Fine-tuning Large Language Models for Domain-specific Machine Translation
Jiawei Zheng, Hanghai Hong, Feiyan Liu, Xiaoli Wang, Jingsong Su, Yonggui Liang, Shikai Wu
TL;DR
This work tackles domain-specific MT by integrating high-quality domain data with a three-part fine-tuning framework, DragFT. It combines dictionary-enhanced prompting (notably Dict-rephrasing), RAG-based few-shot example selection, and LoRA-based fine-tuning to adapt 13B-class LLM backbones to IT/Law/Medical translation tasks. Empirical results show DragFT delivers substantial gains across multiple domains and backbones, often surpassing GPT-3.5/4o baselines and improving terminology translation and UTW metrics. The approach demonstrates that targeted knowledge augmentation and high-relevance in-domain examples can significantly enhance domain-specific MT while mitigating noise from broad-domain pretraining.
Abstract
Large language models (LLMs) have shown great potential in domain-specific machine translation (MT). However, one major issue is that LLMs pre-trained on general domain corpus might not generalize well to specific domains due to the lack of domain-specific knowledge. To address this issue, this paper focuses on enhancing the domain-specific MT capability of LLMs, by providing high-quality training datasets and proposing a novel fine-tuning framework denoted by DragFT. DragFT augments LLMs via three techniques: (i) Dictionary-enhanced prompting integrates dictionary information into prompts to improve the translation of domain-specific terminology.; (ii) RAG-based few-shot example selection provides high-quality examples that simulate both the domain and style characteristics; (iii) Fine-tuning with few-shot examples further enhances performance when using in-domain examples.

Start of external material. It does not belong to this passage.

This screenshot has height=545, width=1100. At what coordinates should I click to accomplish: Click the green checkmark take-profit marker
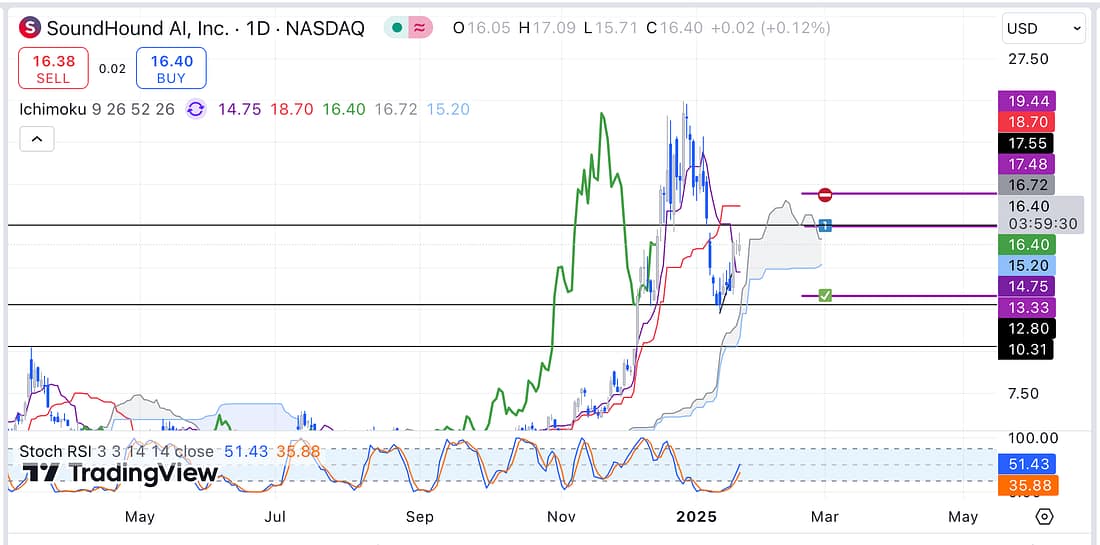pos(825,295)
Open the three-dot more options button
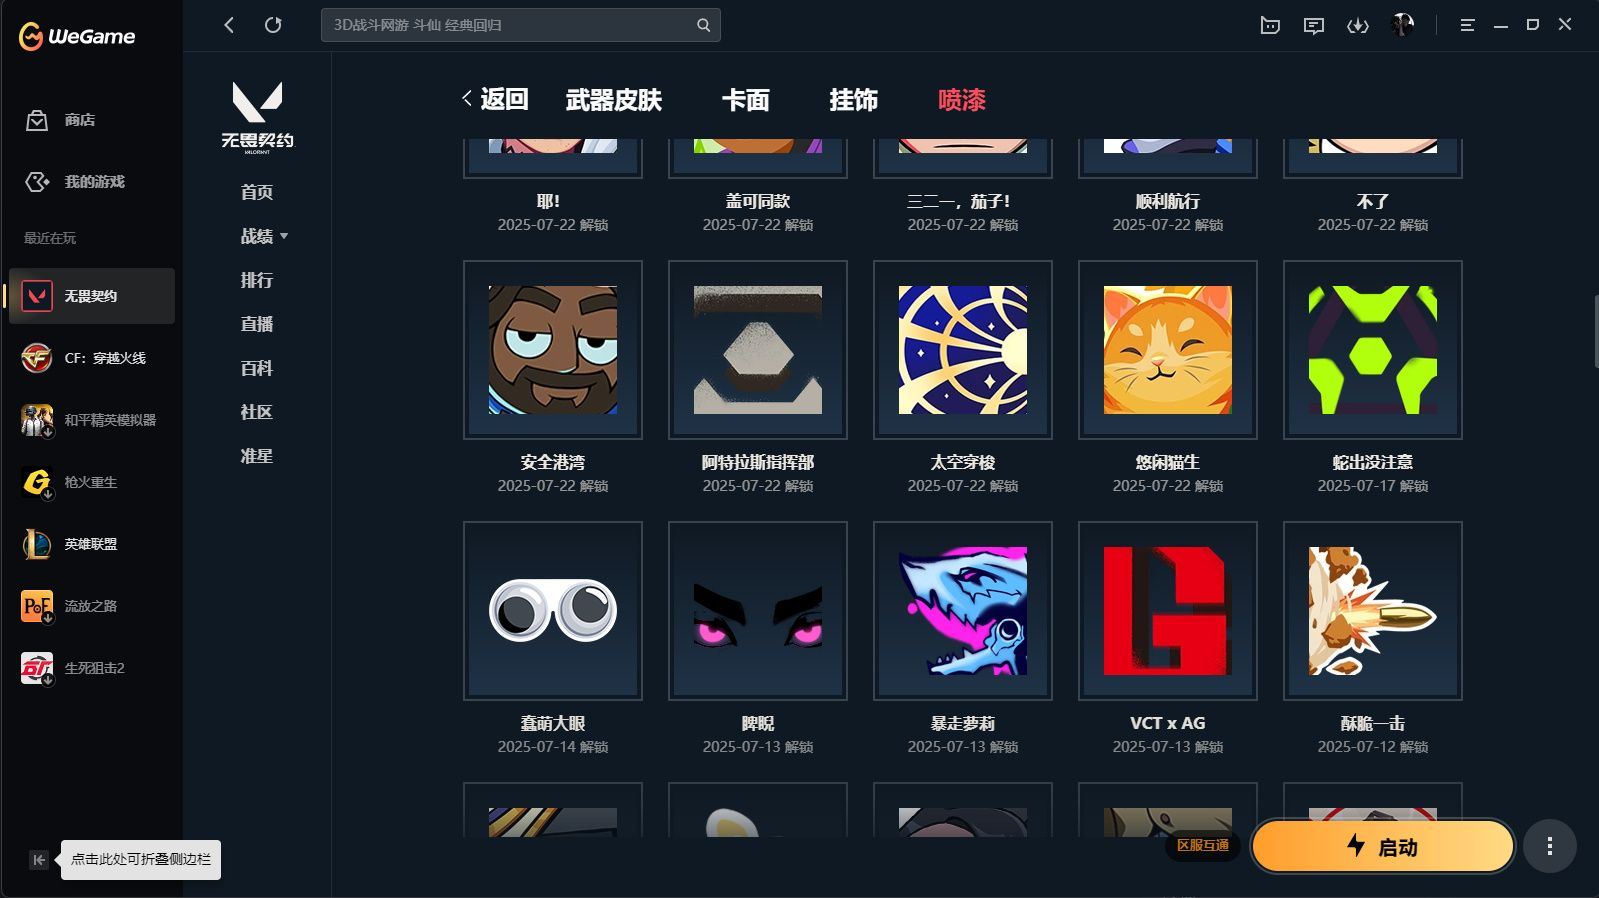Image resolution: width=1599 pixels, height=898 pixels. (x=1550, y=847)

We deploy DragFT on three well-known LLM backbones with 13B training parameters to validate its effectiveness. The results on three domain-specific datasets show that DragFT achieves a significant performance boost and shows superior performance compared to advanced models such as GPT-3.5 and GPT-4o. The drastic performance improvement of DragFT over existing LLMs can be attributed to incorporating relevant knowledge while mitigating noise.